Robot Cop in Times Square, a Fiasco from the Start, Quietly Gets Scrapped by NYPD

The NYPD’s security robot is no longer being used in the transit system. Our contributor said it had been a fiasco from the start. A police spokesperson confirmed the experiment is over. “The Knightscope K5 has completed its pilot deployment in the NYC subway system,” an NYPD spokesperson confirmed.

| 09 Feb 2024 | 02:37

When, this September, Mayor Eric Adams, flanked by police captains, unveiled the new police robot patrolling the Times-Square 42nd-Street Station, he projected confidence. “Eventually,” he said, “this is going to be a part of the fabric of our subway system.”

“The NYPD must be at the forefront of technology and be two steps ahead of those who would use it to hurt New Yorkers,” said Mayor Adams.

But two months later, as protestors against the Israel-Hamas War marched above ground, a dozen police officers guarded the robot, which stood behind metal barricades, turned off. “We’re pretty much guarding it,” said one cop. Asked what the robot did, they said they “don’t know.”

The K5 Security Robot, developed by a California-based firm called Knightscope, functions as a moving security camera and also provides ‘physical deterrence.’ The robot’s ‘pay,’ at approximately $8 an hour, has been much touted. “This is below minimum wage,” said Mayor Adams during his announcement. “No bathroom breaks, no meal breaks. This is a good investment.”

But at the NYPD starting wage of $27 an hour, the dozen cops guarding the robot cost the City, each hour, approximately $324–all to protect a robot that literally did nothing: it’s ‘shift’ is from midnight to 6 a.m.

When I went to watch it on duty, I found a squat, blue-and-white, R2D2-like machine which wheeled between two subway entrances and their adjoining hallway; it cannot go down stairs. Teenagers laughed and took pictures. Older commuters side-eyed the robot as they passed by. Panhandlers mumbled in its general direction, while the two police officers assigned to guard it followed slowly behind, playing on their phones and, from time to time, looking dejectedly up at their charge.

“One time someone tried to throw their coffee at it,” Officer Saini, one of the two who were guarding it at the time told me. “But he was just a crazy guy.”

“Are you going to get pranksters? Yes,” Mayor Adams said back then. “If anyone destroys this or vandalizes this, they’re going to be captured on video and we’re going to prosecute them.”

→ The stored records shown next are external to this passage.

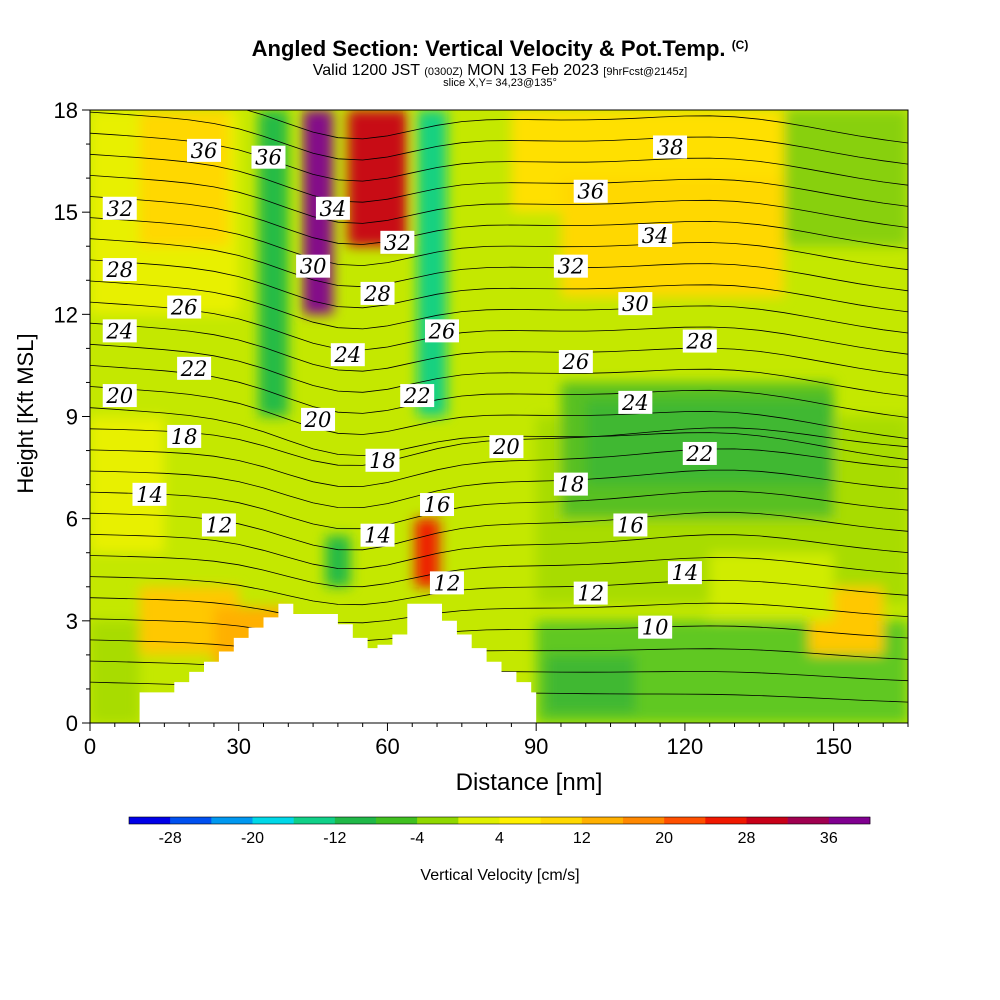 The height and width of the screenshot is (1000, 1000). What do you see at coordinates (506, 447) in the screenshot?
I see `isentrope-value: 20` at bounding box center [506, 447].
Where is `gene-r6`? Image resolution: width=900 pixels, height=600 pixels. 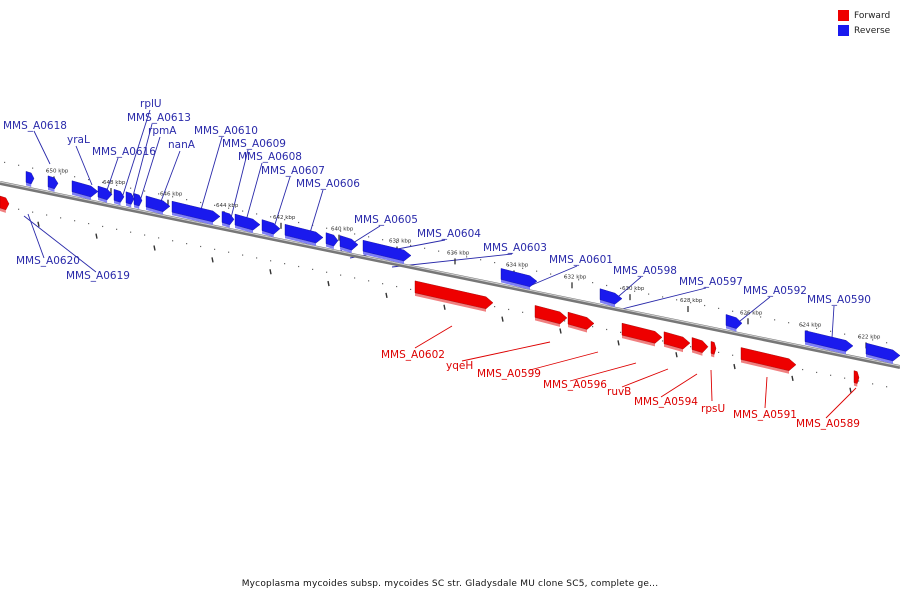
gene-r6 is located at coordinates (138, 202).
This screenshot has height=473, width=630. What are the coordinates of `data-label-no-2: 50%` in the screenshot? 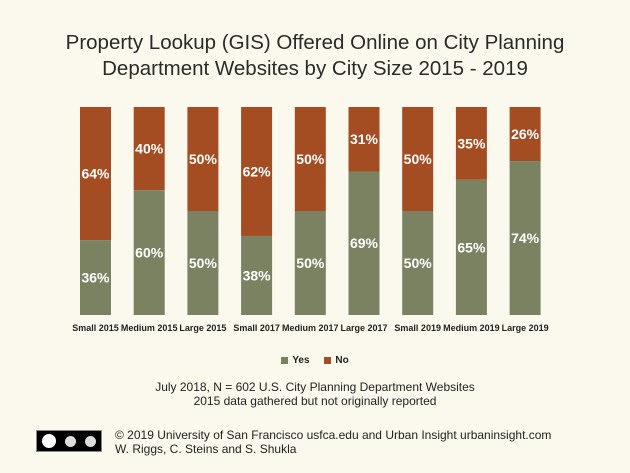 It's located at (204, 159).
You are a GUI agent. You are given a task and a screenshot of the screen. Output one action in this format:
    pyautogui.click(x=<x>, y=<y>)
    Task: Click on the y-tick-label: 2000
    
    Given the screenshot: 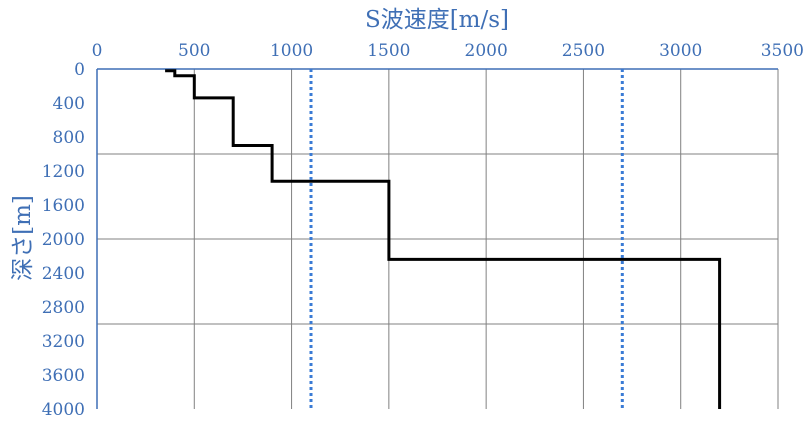 What is the action you would take?
    pyautogui.click(x=64, y=240)
    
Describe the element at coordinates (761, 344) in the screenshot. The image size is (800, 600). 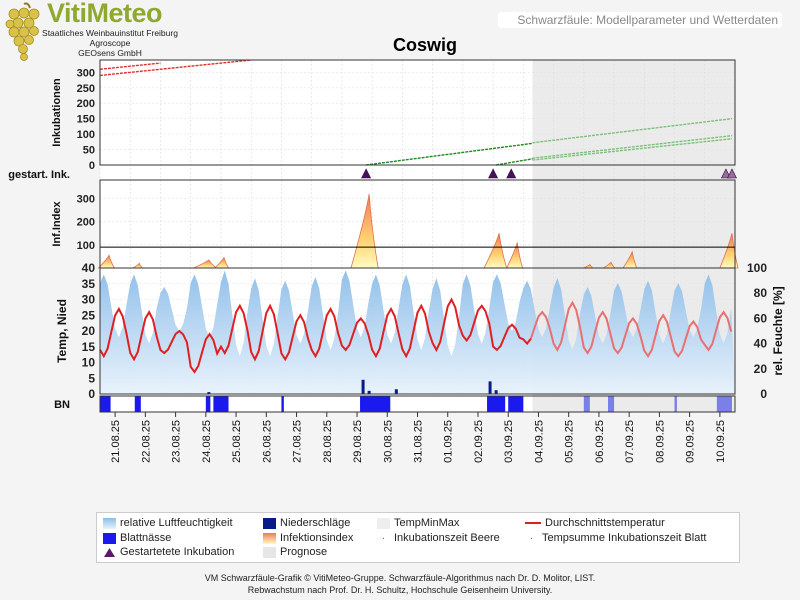
I see `humidity-tick-label: 40` at that location.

As the time went on and the crowds thinned, the robot randomly shuffled back and forth, blinking, beeping, taking 360 degree video footage of what was, except for me, an empty hallway.

“It’s a hunk of junk,” said commuter Alex Henry, 21.

“If that’s where my $2.90 is going, I want a refund,” said Winter Runlan, 21.

By its supporters, the robot had been called “a good investment,” “efficient,” “the future of public safety”; by its opponents, “surveillance theater,” a threat to privacy, a step towards mass surveillance.

But discussions of the robot’s utility as a moving camera, or its danger as a threat to privacy, all obscure the fact that the K5’s record is largely one of incompetence. In Washington D.C., the K5 – depressed, perhaps, by its lack of pay–drove itself into a water fountain. More alarmingly, a K5 ran over a child in a California mall. The child lived, but the robot, immediately taken out of service, did not. “It’s a trash can on wheels,” said Albert Fox Cahn, the executive director of the Surveillance Technology Oversight Project.

When, during its shift at 42nd-Street, an Emergency Exit alarm went off at one of the entrances, the robot raced to the scene, only to find the station empty, the perpetrators gone, the door shut but the alarm still shrieking.

The NYPD confirmed the experiment has ground to a halt. “The Knightscope K5 has completed its pilot deployment in the NYC subway system.”